_Data for this task:_
________________________

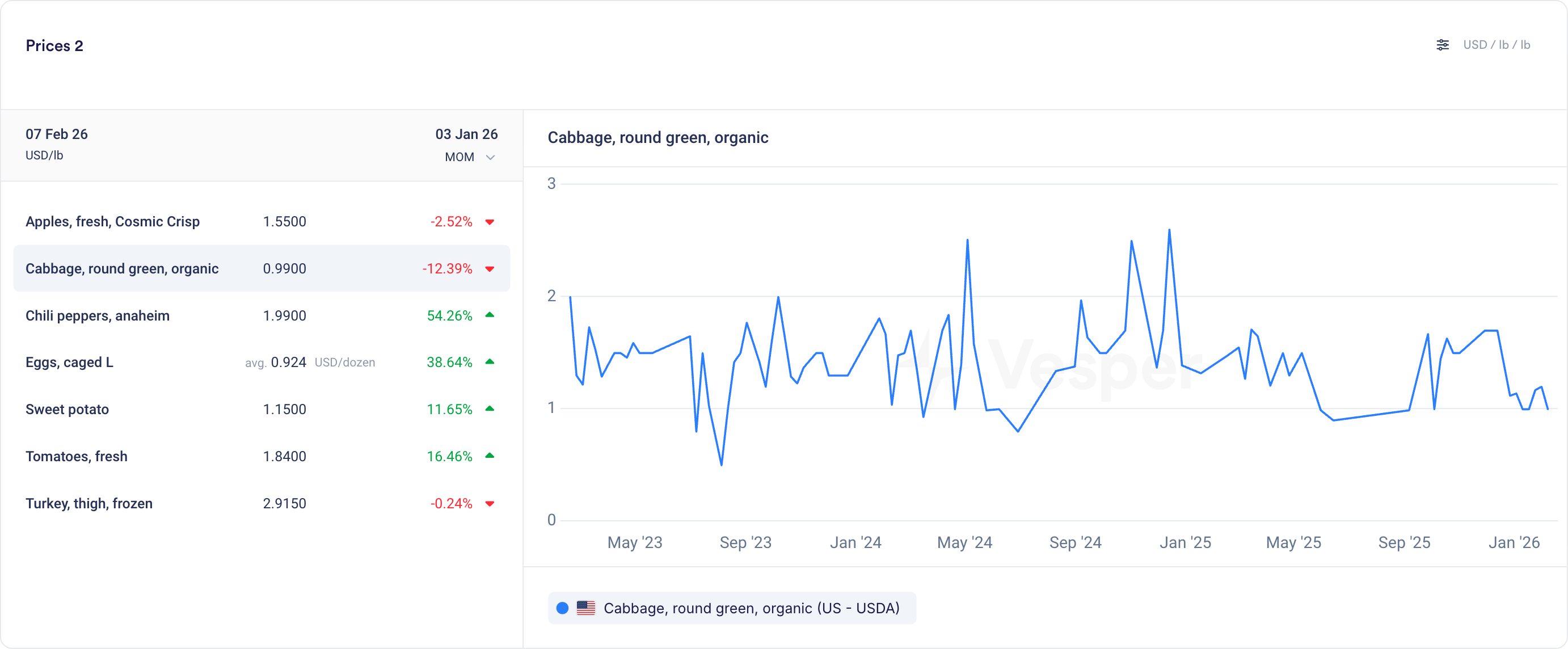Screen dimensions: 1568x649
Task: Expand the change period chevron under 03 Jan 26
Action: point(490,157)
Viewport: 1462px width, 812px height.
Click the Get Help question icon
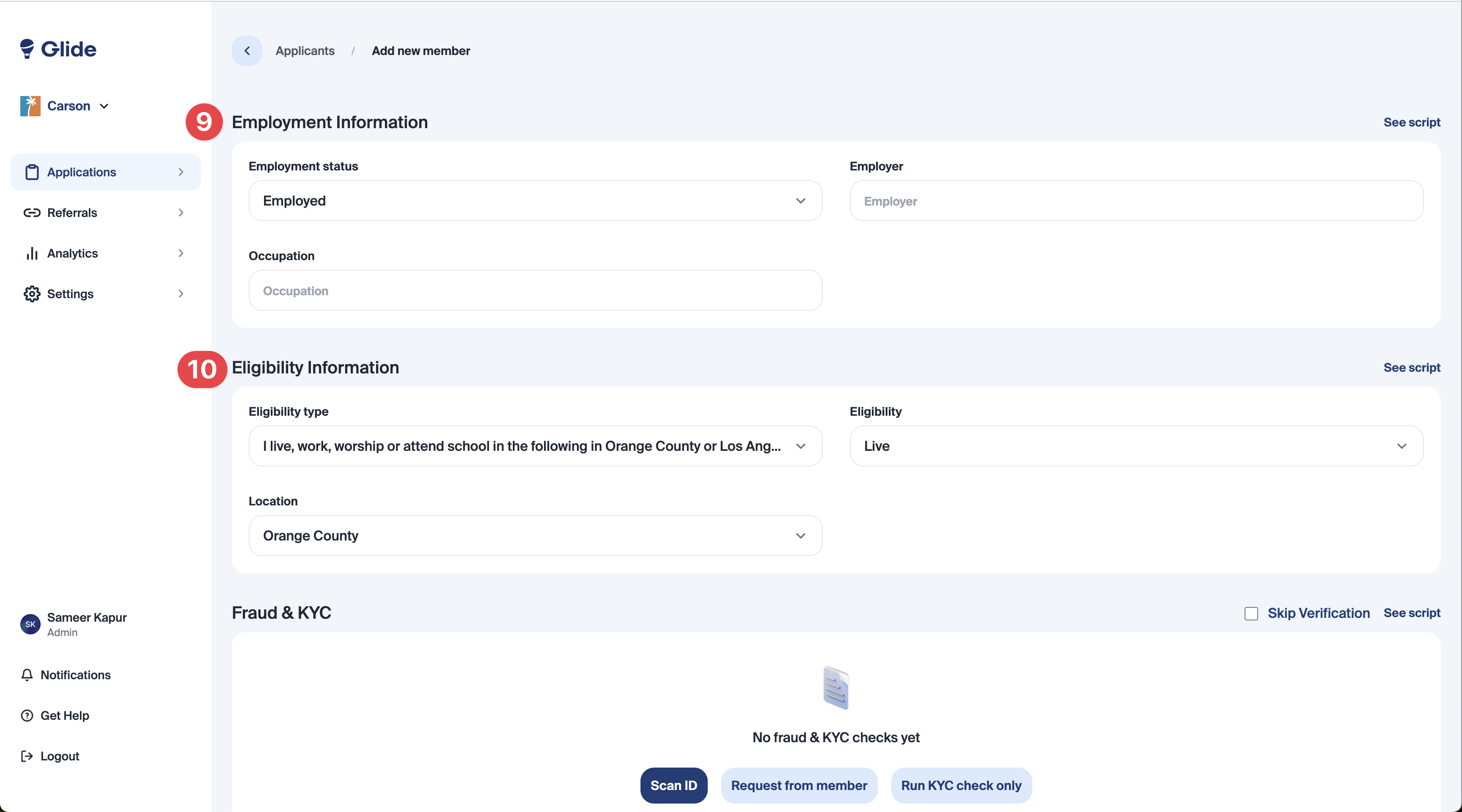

________________________

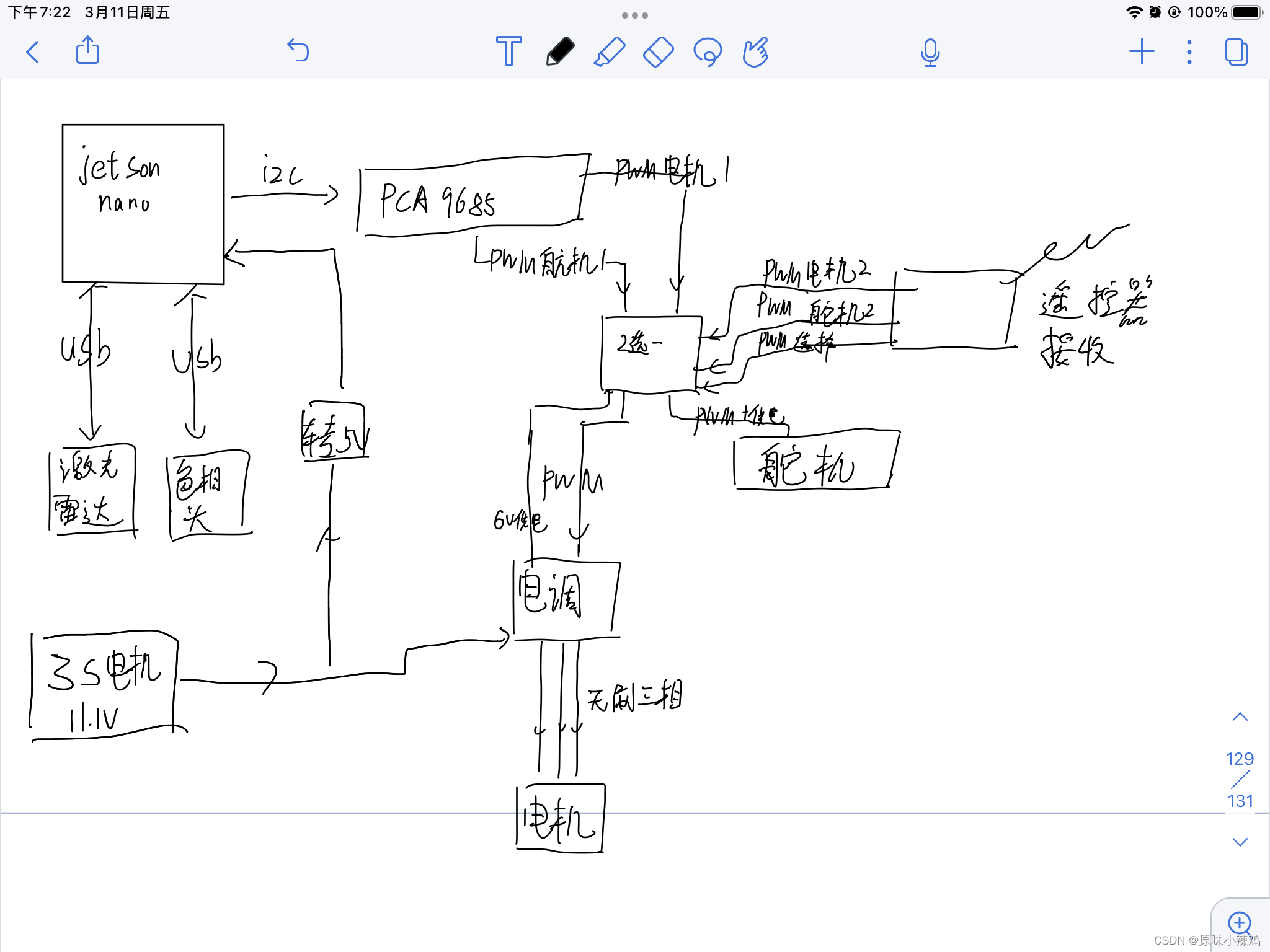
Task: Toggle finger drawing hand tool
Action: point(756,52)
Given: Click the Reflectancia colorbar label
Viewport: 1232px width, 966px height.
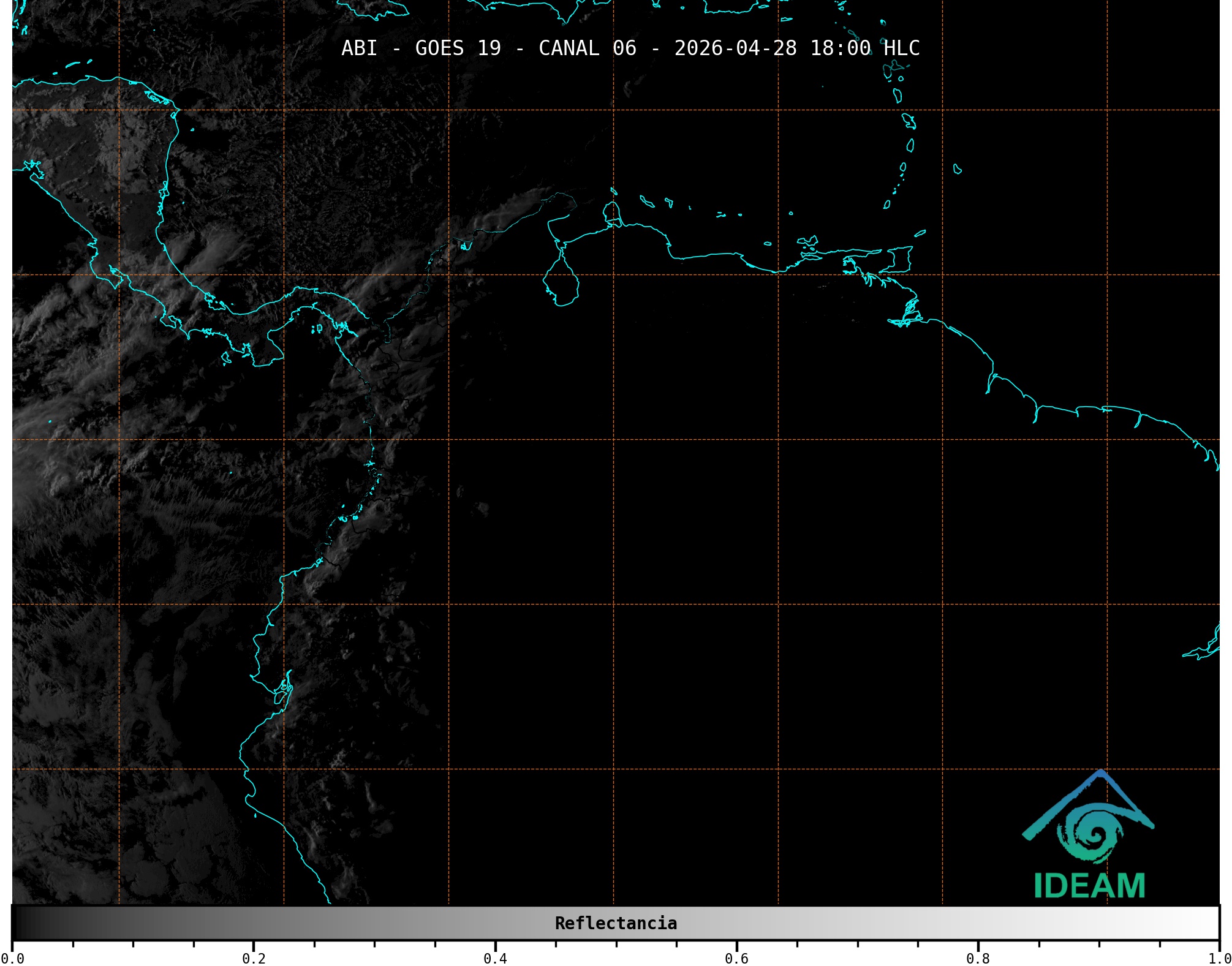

________________________

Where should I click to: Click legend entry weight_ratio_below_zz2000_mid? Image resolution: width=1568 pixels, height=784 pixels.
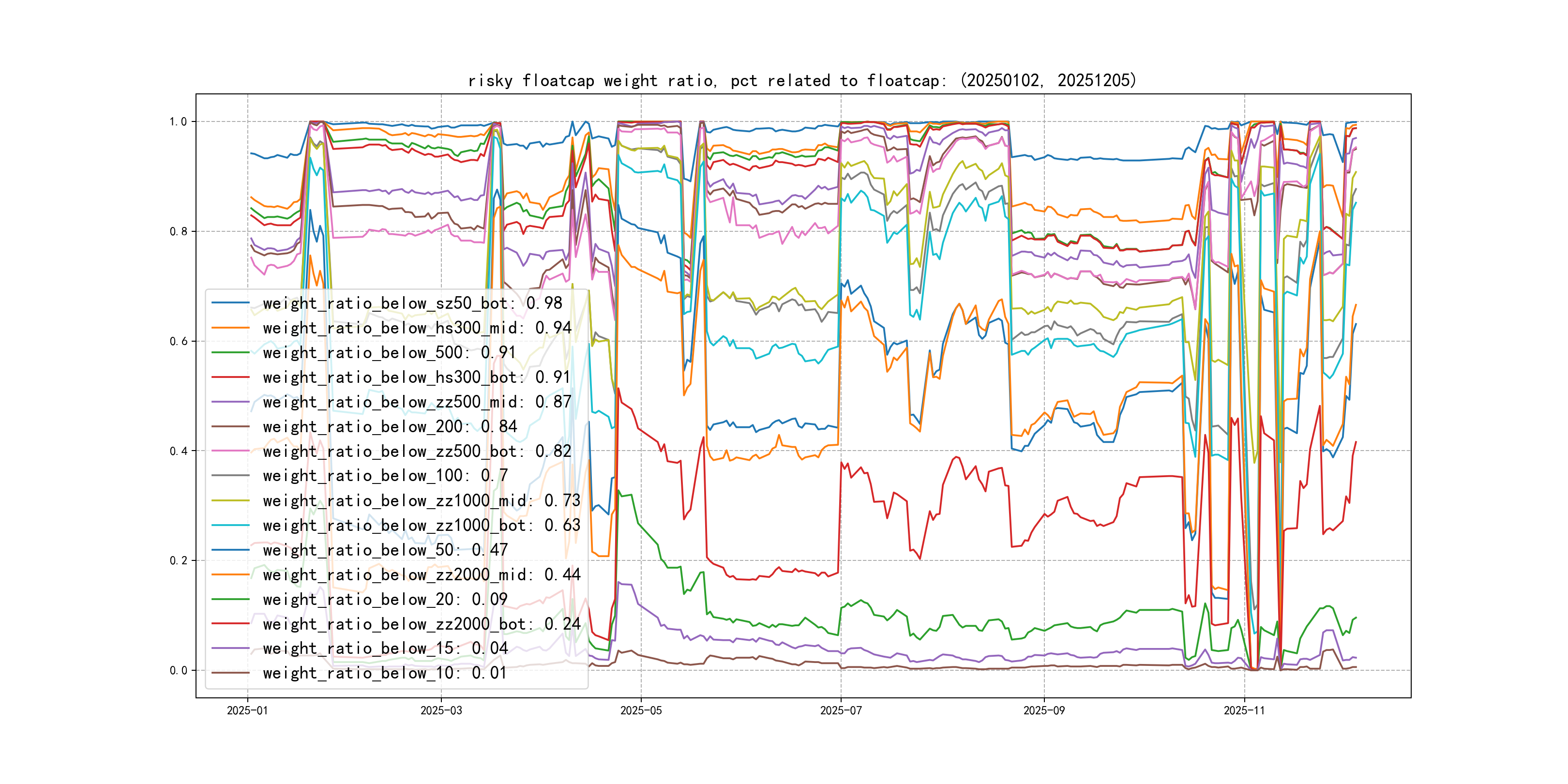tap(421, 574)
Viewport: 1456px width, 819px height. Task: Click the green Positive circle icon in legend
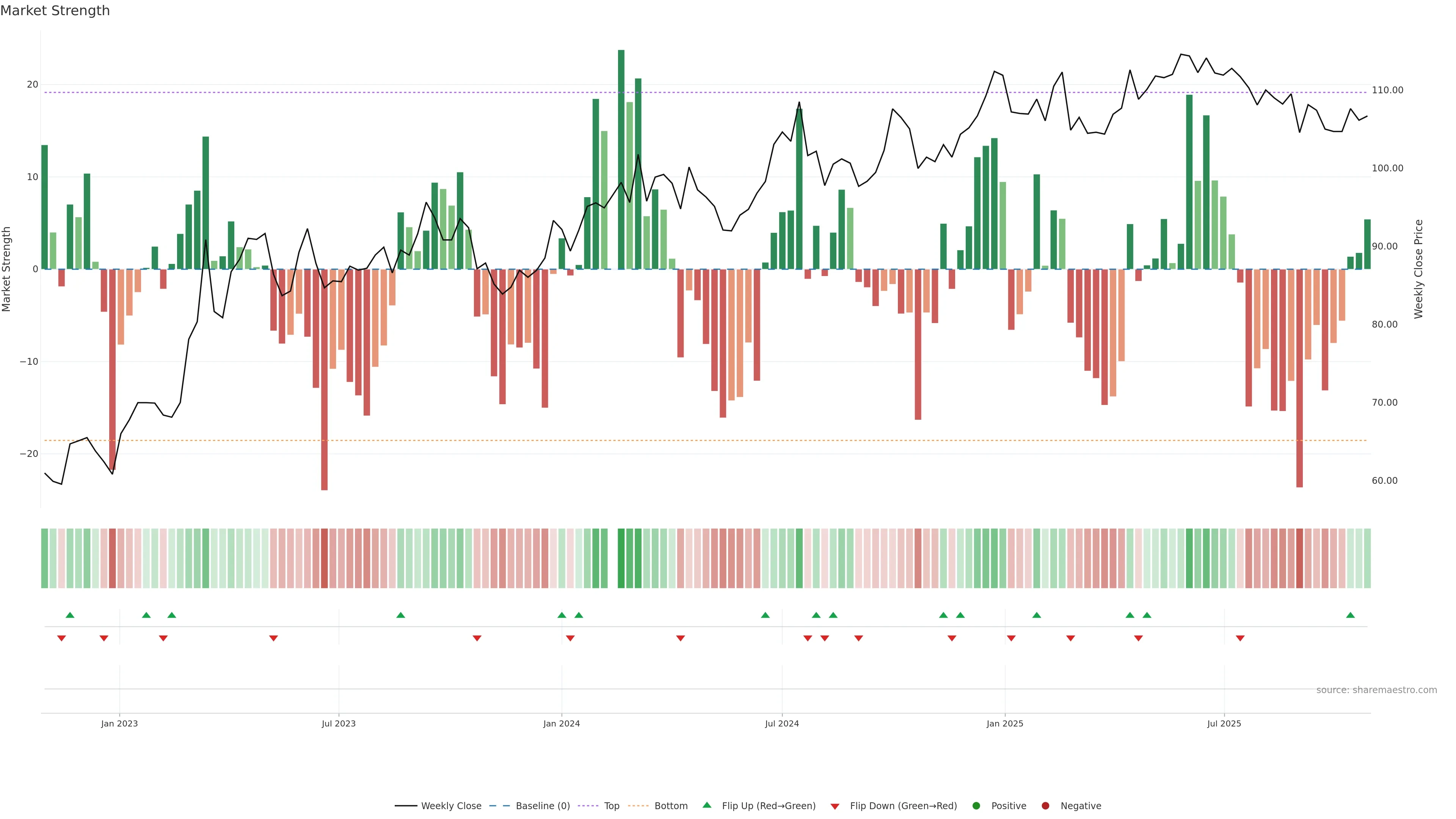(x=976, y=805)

________________________

_Required work:_
Send back exactly the lines of the listing above starting at the one with "Given: Click the Reflectancia colorbar label" and ending at the one with "Viewport: 1232px width, 966px height.", inclusive, and no others.

_Reply to the task:_
Given: Click the Reflectancia colorbar label
Viewport: 1232px width, 966px height.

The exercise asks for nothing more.